_Action item:_ In the material below, find the line with "Zwierzęta (1025, 1788)" and the line with "Zdrowie i fitness (1155, 120)", then output those two lines and every line between them, exactly.
# # # # # # #
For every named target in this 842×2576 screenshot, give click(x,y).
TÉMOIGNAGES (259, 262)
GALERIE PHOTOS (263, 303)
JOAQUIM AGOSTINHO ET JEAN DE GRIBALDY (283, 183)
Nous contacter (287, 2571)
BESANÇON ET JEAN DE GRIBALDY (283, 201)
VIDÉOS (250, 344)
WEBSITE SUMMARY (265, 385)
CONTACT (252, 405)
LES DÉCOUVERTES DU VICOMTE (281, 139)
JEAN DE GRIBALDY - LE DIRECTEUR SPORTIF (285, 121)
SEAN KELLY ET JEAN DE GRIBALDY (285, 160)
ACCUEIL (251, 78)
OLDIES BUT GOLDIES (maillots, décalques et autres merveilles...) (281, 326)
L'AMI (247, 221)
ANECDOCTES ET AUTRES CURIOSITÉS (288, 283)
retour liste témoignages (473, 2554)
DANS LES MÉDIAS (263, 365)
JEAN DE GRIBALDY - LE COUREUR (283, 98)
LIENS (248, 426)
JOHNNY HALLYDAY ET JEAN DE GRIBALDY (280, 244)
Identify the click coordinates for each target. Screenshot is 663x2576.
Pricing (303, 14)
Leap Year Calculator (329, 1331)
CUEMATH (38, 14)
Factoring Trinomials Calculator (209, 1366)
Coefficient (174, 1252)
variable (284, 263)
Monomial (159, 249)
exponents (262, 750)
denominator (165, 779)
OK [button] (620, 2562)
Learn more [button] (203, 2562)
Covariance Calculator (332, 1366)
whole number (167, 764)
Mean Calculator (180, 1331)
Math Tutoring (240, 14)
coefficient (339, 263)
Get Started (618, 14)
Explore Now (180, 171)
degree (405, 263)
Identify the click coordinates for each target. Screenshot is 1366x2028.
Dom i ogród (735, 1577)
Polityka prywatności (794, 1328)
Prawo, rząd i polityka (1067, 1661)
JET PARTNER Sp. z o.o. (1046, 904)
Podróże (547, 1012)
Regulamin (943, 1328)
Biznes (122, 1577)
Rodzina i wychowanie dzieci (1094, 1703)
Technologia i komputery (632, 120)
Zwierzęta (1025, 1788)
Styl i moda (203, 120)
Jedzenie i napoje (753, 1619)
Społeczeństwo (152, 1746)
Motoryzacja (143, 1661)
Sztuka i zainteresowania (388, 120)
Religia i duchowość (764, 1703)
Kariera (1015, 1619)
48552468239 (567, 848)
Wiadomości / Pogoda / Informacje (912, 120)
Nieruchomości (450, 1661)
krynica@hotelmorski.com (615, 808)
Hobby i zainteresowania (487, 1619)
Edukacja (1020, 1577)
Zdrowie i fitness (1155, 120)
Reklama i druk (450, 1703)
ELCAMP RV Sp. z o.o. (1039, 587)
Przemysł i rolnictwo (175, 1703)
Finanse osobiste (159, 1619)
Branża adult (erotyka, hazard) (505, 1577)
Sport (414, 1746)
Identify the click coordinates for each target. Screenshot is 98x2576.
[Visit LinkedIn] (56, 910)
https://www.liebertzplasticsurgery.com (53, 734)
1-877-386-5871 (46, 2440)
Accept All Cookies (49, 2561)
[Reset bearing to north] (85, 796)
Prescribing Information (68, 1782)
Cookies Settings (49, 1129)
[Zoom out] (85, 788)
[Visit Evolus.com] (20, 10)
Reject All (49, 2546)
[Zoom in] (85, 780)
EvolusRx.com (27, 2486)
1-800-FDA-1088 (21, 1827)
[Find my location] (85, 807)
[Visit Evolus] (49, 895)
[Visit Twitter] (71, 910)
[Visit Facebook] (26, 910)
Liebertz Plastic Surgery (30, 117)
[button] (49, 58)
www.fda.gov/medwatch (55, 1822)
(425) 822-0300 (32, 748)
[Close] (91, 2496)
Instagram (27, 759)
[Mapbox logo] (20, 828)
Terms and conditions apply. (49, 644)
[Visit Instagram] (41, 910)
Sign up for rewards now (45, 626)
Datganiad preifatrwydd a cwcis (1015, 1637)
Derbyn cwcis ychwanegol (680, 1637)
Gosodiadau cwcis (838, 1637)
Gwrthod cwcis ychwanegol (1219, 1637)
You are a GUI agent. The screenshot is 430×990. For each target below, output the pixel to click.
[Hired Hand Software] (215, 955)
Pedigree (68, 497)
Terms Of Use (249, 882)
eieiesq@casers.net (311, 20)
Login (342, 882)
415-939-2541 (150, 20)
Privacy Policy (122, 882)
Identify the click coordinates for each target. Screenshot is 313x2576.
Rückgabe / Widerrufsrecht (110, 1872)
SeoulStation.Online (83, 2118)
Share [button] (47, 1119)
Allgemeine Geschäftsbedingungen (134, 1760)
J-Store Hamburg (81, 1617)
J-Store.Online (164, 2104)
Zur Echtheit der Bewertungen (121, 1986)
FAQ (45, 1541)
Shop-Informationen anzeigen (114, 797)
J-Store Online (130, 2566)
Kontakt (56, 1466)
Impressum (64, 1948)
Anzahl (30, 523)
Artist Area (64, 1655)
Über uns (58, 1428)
# # # # # # #
_Expected output:_
Zwierzęta (1025, 1788)
Styl i moda (203, 120)
Jedzenie i napoje (753, 1619)
Społeczeństwo (152, 1746)
Motoryzacja (143, 1661)
Sztuka i zainteresowania (388, 120)
Religia i duchowość (764, 1703)
Kariera (1015, 1619)
48552468239 (567, 848)
Wiadomości / Pogoda / Informacje (912, 120)
Nieruchomości (450, 1661)
krynica@hotelmorski.com (615, 808)
Hobby i zainteresowania (487, 1619)
Edukacja (1020, 1577)
Zdrowie i fitness (1155, 120)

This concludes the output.